11-18-2017 13:44
11-18-2017 13:44
I have been using the Ionic for 3-4 weeks now and have noticed inaccurate heart rate readings for the first 5-10 minutes of a run. It has both been way too high and quite low for workouts of consistent speed over time. I've hit 197bpm at 10:00 per mile and had it settle down to 135 after a few minutes, and this morning's 5k (7:05 per mile) started at 217bpm and leveled off between 170-175bpm. With the Blaze, my highest recorded heart rate was 196 and I never saw the spikes at the beginning of a run, and I used the Blaze for 18 months. Is it possible that this device is defective or that the software needs some tweaking? I track peak and average heart rates associated with my training and I was hoping for the same accuracy level from the Ionic. Any thoughts? Thank you.
07-03-2018 13:45
07-03-2018 13:45
okay so if I am taking a hiit Bootcamp I have to stop in the middle of my workout for it to read my heart rate??? I did a boot camp and my fitbit said I burned 280 calories (which is extremely low) and my heart rate was a 95bpm?? When I called support they told me the same thing again reset it. I am now resetting my fitbit 4 times a day! Any suggestions I bought this to track calories but I find that its off by 200-300 a day!
07-05-2018 09:47
07-05-2018 09:47
07-07-2018 21:41
07-07-2018 21:41
My new Iconic has the same issue. It was working fine for about first 4 weeks, then HRM suddenly stopped. After resetting and reinstallation, the HRM started functioning again , but is running way out, extremely incorrect. HR inaccuracy causes many other problems like incorrect calories counts, no showing detailed sleep stage...
Very disappointed with this expensive fitbit Iconic.

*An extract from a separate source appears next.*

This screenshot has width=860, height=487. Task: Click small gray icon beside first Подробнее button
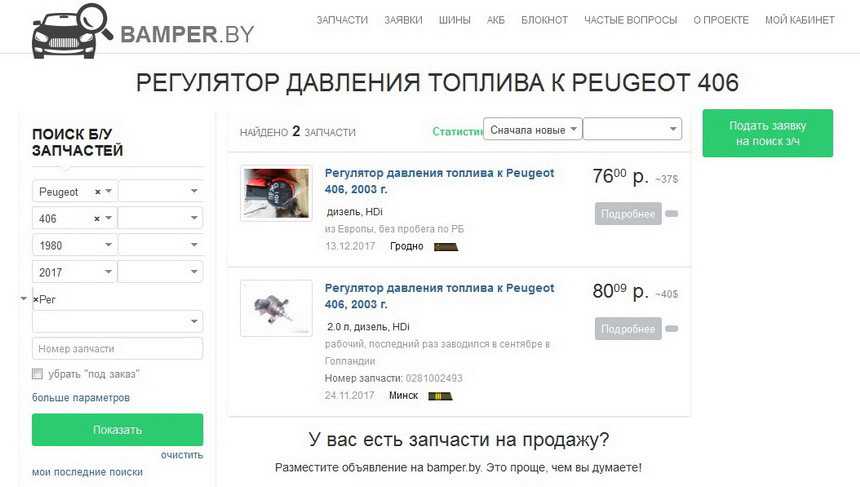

@Fitbit, please find the root cause and fix it asap.
07-09-2018 11:22
07-09-2018 11:22
09-28-2018 12:38
09-28-2018 12:38
My problem is that everytime I walk up steeps hills my Ionic quits reading my HR, I can walk around all day and it's fine but once my HR rises to probably 145 or so I get the dreaded lines when no HR is detected, this only happens when I walk. At the gym it works pretty good at over 160. On my walk I even tried wearing my golf glove that does not allow me to bend my wrist and keeps the Ionic up higher on my arm, same thing. I have seen that this and similar problems have existed since the inception of the Ionic and other HR sensing watches, a suggestion I would have is that when you exercise have the option of using a chest strap. when someone enters the exercise mode a question should be asked such as: Chest strap? If the user has a compatible chest strap he would push yes and it would disable the wrist sensor while in exercise mode. I would really like this data and if the technology isn't advanced enough to support full time wrist HR, why wouldn't Fitbit incorporate a "workaround" until the technology improves. I spent the money on this thinking that I could get an accurate measurement of my HR during all phases of exercise. This would be one of the best ways to track your progress as to what HR it requires to do a certain exercise over time.
Alan
09-06-2019 13:19
09-06-2019 13:19
Your HR profile is exactly what I've been seeing since I switched from a Charge 2 to a Versa: the first mile of most runs show a HR spike to around 180, then eventually throttling back to the more familiar 120-130 bpm. This is with fairly steady effort, and not something my Charge 2 detected. Wrist location or irregular movements seem unlikely explanations, since these do not change noticeably over the course of an 8-10 mile run.
09-06-2019 13:24
09-06-2019 13:24
Yup. Same kind of HR profile (initial spike for first 5-15 minutes) running with my Versa; with my Charge 2 the HR just rose steadily and then stayed near a familiar number for the rest of a run.